Inevitably, the music is discussed at some length – its
construction, effectiveness, and even the moment when
one of the French press at the Moscow Film Festival could
be heard whistling it between jobs under the impression
that it was the Japanese national anthem – but plenty
of background is also provided on the filming, the locations
and the island people who worked in and for the film.
Shindō also discusses the thinking behind his approach
and the importance of having the whole crew working along
the same lines. An enthralling and valuable commentary.
The Gallery feature 18 production
stills, 3 international posters and a poster for Sanmon
yakusha. The stills are of high quality and produced
close to full screen, a rare treat.

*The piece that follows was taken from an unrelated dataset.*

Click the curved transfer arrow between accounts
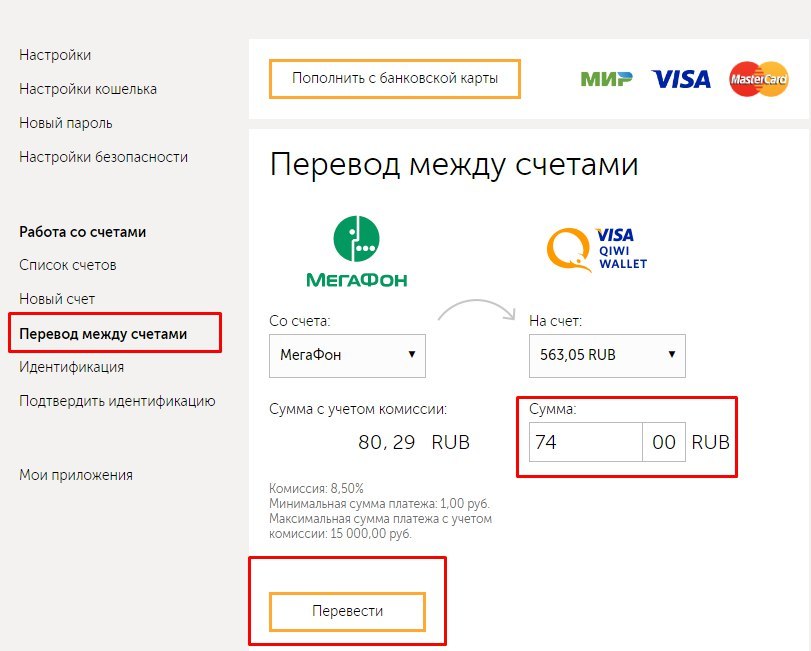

It has to be said
that contrast on the stills is better than it is on the
film.
Also
included is an excellent 24 page booklet featuring a detailed
essay on the film by Acquarello, part of a detailed article
on Shindō by Joan Mellen (to be concluded on the Masters
of Cinema releases of Onibaba and Kuroneko)
and an excerpt of an interview with Shindo, conducted
by Mellen in 1972.
Noted
Japanese director Ōshima Nagisa has been dismissive of Hadaka no shima, saying that the film
reflected "the image foreign people hold of the Japanese."
As a westerner myself (albeit one who has done a fair
share of traveling in rural Japan), I am in no position
to contradict this, though a close friend who grew up
in just such an area in southern Japan in the 1950s and
60s felt that the portrayal of the people here was largely
accurate (she did take issue with the logic of aspects
of the couple's lifestyle, however, and did not pick up
on its symbolism). For many, though, this remains one
of the most poetically beautiful films yet to emerge from
Japan, and, minor print contrast issues aside,
it's a delight to see the film released in such impressive
shape with these special features. Unless Criterion get
hold of a new print and work the sort of wonders they
have on Kurosawa's Red Beard and The
Hidden Fortress, this looks set, for now at least,
to be the definitive DVD version of a genuinely extraordinary
work.
The Japanese convention of surname first has been used for all Japanese names in this review.